Здесь, действительно, в этих несравненных рассказах, есть воображаемые великие книги, которые для нас так же реальны, как и настоящие. Иногда, как в «Авторе “Белтраффио”», сама великая книга является главным героем рассказа. (Нам не говорят точно, как называлась та вторая книга, которую жена Эмбиента так ненавидела, что предпочла дать своему ребенку умереть, лишь бы он не рос под влиянием ее автора; но у меня есть странное убеждение, что это были «Маргаритки».) Обычно в этих рассказах мы знакомимся с великим писателем через посредство какого-нибудь пылкого молодого ученика, ведущего повествование от первого лица. Именно так мы узнаем Хью Верекера, в чьих двадцати томах было соткано то послание, или смысл, та «фигура в ковре», которая ускользала даже от избранных. Именно так мы узнаем Нила Парадея, рукопись чьей последней книги была так трагично и комично затеряна. И именно через ученика Парадея мы мимоходом знакомимся с Гаем Уолсингемом, молодой леди, написавшей «Одержимости», и с Дорой Форбс, дородным мужчиной с рыжими усами, написавшим «Наоборот». Эти две книги — единственные второсортные произведения, упомянутые мистером Джеймсом. Но постойте, я забыл «Вершину дерева» Эми Эванс, а также те почти сорок томов Генри Сент-Джорджа. Несмотря на все величие его жизненного успеха, Генри Сент-Джордж — самый печальный из авторов, изображенных мистером Джеймсом. Его «Шэдоумир» был великолепен, и это великолепие — мерило его стыда, стыда, который он так мужественно нес, среди вороха своей «продукции». Он единственный из этих авторов, кто не сделал все, на что был способен. Лишь о нем нельзя сказать, что он был «великодушен, тонок и стремился к награде». Он — фигура более жалкая, чем даже Денкомб, автор «Средних лет». Жалоба Денкомба была на судьбу, а не на самого себя.
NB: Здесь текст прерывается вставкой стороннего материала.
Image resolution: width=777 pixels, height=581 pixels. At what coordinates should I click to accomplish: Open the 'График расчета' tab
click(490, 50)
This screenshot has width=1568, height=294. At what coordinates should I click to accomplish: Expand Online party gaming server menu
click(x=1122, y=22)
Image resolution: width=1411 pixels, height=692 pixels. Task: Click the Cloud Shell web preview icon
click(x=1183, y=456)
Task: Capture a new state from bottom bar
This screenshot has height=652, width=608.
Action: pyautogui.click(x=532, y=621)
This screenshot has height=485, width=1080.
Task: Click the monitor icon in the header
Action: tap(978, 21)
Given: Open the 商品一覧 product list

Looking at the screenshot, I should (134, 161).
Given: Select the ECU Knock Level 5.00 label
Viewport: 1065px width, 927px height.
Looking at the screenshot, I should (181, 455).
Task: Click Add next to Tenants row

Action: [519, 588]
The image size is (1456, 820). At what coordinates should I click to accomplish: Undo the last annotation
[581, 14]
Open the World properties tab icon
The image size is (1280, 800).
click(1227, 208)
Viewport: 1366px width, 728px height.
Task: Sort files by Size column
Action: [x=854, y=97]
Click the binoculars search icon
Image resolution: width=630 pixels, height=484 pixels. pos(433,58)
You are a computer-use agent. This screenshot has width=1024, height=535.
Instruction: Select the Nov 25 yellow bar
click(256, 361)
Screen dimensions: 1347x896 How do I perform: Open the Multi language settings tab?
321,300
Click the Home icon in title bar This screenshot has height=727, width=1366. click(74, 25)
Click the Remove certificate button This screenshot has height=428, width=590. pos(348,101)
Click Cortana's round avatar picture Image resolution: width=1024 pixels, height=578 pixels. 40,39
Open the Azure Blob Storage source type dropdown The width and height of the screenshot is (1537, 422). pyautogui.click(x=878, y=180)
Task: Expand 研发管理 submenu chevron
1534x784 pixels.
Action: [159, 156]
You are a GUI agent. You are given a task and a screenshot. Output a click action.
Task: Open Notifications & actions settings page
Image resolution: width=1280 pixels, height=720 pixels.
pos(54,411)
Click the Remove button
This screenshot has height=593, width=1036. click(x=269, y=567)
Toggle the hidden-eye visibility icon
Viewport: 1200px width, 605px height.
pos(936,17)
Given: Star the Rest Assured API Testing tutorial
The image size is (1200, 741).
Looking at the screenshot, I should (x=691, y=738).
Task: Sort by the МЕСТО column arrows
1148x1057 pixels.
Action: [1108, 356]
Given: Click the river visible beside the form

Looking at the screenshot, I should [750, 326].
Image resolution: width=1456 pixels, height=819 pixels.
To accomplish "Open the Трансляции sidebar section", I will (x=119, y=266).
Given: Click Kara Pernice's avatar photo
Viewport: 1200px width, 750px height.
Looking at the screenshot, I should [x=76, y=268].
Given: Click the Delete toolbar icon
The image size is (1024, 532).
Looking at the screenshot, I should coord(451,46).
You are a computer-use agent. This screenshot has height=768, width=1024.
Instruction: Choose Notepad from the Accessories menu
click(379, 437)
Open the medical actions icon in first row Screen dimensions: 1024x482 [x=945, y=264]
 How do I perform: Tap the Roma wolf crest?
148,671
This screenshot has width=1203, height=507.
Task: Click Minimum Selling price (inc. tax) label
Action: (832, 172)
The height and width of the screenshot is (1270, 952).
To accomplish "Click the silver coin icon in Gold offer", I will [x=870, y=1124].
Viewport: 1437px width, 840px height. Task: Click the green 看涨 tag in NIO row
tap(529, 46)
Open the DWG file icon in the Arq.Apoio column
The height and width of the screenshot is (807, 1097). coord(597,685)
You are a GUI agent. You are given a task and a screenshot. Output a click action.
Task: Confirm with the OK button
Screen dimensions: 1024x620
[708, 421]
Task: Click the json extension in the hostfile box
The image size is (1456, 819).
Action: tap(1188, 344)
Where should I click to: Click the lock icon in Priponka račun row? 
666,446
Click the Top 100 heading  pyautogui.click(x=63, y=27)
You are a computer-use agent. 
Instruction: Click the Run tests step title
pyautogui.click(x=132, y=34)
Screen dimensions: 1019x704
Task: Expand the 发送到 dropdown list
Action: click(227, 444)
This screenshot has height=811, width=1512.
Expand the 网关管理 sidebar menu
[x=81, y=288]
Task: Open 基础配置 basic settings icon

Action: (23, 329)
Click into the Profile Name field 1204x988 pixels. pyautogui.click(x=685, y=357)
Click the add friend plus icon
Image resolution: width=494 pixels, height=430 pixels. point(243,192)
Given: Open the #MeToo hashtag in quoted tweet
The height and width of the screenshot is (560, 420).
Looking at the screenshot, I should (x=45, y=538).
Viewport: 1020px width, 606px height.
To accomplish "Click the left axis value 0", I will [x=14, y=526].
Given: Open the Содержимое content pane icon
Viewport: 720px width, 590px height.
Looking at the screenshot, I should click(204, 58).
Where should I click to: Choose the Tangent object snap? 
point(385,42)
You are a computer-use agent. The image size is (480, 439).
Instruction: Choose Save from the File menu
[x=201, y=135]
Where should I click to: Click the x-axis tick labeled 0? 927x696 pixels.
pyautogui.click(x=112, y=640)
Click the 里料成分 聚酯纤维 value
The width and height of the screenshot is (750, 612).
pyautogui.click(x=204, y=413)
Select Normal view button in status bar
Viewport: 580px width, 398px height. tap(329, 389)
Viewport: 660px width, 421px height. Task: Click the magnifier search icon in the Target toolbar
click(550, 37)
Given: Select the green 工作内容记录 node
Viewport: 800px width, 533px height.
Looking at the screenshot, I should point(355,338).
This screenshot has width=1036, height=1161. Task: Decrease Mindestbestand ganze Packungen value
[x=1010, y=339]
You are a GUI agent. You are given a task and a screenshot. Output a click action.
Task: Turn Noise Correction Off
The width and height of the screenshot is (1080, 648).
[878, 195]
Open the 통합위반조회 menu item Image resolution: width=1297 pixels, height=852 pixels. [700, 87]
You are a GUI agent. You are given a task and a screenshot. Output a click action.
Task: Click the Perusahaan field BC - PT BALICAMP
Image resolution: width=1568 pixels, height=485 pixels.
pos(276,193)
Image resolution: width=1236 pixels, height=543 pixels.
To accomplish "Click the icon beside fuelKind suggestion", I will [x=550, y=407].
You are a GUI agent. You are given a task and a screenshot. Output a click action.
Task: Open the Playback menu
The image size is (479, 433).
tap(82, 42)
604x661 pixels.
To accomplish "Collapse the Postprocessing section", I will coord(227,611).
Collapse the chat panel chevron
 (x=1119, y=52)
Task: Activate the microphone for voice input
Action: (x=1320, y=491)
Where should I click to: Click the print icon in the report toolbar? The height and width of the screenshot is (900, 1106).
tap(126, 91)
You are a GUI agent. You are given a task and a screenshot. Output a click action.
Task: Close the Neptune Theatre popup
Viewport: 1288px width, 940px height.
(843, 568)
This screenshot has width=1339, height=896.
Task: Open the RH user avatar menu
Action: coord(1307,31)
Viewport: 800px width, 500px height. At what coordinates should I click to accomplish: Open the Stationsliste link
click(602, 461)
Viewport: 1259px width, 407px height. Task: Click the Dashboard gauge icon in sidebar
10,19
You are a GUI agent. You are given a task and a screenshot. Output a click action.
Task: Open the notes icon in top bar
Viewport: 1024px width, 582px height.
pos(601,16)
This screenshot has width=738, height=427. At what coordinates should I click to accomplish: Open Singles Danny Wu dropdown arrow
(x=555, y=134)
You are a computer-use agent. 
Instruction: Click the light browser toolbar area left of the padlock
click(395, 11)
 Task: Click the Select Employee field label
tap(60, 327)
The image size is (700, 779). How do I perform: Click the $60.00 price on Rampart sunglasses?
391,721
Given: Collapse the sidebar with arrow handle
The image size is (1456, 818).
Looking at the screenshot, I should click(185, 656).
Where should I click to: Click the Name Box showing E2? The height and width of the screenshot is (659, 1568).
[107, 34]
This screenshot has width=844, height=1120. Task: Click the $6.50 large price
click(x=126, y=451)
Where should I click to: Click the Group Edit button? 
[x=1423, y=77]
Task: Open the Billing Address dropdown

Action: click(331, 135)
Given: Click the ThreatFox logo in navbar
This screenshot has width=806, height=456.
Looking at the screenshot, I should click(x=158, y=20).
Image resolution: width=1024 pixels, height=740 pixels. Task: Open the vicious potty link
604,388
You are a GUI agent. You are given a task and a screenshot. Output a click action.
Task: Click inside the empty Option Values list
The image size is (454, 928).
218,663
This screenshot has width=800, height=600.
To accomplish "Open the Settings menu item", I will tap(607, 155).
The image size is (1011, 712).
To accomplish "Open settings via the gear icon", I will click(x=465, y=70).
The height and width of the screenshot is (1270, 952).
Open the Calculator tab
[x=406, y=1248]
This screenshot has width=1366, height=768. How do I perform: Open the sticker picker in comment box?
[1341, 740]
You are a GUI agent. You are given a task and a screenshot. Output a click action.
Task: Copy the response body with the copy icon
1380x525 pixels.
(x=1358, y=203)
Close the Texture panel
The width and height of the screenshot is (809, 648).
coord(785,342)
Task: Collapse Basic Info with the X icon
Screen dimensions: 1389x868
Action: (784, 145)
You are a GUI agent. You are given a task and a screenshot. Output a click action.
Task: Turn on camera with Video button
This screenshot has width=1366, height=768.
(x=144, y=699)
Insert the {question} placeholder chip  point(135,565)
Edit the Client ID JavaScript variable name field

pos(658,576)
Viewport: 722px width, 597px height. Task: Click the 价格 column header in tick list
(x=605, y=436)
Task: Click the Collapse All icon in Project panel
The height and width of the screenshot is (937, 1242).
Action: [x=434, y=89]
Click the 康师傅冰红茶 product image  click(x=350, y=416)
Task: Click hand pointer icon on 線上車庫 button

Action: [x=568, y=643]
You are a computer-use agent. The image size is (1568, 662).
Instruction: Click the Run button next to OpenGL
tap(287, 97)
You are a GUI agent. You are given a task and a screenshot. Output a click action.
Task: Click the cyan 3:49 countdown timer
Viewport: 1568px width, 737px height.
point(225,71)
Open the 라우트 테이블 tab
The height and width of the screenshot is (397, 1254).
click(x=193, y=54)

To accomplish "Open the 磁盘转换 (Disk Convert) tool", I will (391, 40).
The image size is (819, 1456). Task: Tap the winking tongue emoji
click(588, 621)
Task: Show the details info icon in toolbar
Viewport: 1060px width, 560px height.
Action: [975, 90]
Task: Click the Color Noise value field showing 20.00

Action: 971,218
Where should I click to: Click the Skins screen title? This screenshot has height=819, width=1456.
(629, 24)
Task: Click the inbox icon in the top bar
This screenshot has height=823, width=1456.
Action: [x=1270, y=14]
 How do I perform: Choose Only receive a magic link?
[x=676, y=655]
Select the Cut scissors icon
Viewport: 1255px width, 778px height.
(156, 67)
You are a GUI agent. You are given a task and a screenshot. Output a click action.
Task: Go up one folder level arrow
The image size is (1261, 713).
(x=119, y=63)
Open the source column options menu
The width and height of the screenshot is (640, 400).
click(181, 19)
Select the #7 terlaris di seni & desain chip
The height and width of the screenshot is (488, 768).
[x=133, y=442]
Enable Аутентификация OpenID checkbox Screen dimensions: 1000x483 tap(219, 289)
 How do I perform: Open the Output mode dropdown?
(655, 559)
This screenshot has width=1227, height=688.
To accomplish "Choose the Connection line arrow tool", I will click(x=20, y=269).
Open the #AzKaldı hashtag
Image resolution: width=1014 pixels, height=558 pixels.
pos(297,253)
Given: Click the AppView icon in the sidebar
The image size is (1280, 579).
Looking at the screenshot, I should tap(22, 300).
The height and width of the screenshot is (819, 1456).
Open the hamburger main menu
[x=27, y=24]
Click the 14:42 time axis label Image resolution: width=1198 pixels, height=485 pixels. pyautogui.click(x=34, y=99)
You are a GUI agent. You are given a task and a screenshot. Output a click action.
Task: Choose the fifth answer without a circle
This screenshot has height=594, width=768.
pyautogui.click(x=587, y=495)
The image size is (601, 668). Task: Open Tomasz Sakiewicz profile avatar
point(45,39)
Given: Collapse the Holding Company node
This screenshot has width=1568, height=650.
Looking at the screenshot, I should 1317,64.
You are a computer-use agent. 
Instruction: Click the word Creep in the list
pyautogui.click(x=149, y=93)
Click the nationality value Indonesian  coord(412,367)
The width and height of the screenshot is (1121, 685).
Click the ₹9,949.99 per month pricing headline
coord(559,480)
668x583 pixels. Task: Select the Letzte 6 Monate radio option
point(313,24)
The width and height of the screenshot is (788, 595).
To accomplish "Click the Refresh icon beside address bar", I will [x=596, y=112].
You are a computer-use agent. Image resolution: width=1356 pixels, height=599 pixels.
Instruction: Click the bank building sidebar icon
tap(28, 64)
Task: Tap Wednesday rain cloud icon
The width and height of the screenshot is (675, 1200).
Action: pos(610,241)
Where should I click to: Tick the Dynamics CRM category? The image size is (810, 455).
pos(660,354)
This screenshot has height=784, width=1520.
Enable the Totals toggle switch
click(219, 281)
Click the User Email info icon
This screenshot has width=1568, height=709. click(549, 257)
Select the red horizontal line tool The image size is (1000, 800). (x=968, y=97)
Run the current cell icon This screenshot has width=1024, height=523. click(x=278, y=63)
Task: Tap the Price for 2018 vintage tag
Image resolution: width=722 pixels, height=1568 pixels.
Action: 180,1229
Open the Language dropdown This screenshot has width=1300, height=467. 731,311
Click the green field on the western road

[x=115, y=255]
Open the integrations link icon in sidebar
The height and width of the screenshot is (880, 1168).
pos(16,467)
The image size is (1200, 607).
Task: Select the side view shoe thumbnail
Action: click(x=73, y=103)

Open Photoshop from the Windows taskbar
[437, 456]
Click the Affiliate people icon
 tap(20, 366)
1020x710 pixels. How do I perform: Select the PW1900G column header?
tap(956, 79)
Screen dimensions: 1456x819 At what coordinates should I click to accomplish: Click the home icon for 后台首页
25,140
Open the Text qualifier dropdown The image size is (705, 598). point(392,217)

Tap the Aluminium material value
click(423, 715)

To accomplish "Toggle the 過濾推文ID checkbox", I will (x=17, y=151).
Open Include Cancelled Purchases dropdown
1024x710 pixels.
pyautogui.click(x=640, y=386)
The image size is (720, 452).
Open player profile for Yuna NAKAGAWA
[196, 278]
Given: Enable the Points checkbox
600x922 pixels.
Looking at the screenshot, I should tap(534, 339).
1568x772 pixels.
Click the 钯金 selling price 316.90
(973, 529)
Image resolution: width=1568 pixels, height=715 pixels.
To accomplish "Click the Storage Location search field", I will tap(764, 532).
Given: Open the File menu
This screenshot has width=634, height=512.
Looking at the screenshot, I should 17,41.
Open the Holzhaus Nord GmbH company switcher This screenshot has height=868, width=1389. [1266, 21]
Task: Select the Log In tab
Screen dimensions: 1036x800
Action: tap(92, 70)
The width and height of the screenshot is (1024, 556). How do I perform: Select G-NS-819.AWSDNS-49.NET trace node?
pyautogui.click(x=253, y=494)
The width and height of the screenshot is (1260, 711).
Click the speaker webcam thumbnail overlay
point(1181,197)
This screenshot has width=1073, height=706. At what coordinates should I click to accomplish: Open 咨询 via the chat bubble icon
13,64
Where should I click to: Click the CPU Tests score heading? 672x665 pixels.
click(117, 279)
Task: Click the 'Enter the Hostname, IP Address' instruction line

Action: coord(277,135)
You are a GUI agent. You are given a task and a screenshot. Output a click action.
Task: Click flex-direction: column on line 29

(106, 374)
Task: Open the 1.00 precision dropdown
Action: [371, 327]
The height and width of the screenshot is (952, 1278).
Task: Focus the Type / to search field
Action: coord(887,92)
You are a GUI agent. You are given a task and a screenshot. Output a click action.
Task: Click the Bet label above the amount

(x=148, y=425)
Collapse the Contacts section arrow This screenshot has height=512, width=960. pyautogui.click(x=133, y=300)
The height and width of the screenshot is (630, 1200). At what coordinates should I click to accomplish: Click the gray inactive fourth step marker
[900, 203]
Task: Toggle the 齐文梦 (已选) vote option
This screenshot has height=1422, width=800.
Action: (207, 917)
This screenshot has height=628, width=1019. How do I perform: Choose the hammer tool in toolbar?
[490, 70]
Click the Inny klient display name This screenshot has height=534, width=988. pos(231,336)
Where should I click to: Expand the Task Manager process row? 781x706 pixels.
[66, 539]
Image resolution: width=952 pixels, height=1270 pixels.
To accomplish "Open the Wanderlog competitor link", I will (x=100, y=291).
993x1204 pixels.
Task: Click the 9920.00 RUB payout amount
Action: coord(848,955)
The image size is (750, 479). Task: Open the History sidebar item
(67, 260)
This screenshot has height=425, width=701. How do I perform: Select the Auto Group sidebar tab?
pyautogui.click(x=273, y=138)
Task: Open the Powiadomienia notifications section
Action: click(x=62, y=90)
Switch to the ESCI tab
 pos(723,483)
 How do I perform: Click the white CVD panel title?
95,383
«У него ушло слишком много жизни на то, чтобы создать слишком мало искусства. Искусство пришло, но оно пришло после всего остального. “Ах, еще бы разок! — ах, еще бы шанс получше”. ... “Второй шанс — это иллюзия. Его никогда не было и не будет, кроме одного. Мы работаем в темноте — мы делаем, что можем, — мы отдаем то, что у нас есть. Наше сомнение — это наша страсть, а наша страсть — это наше дело. Все остальное — безумие искусства”».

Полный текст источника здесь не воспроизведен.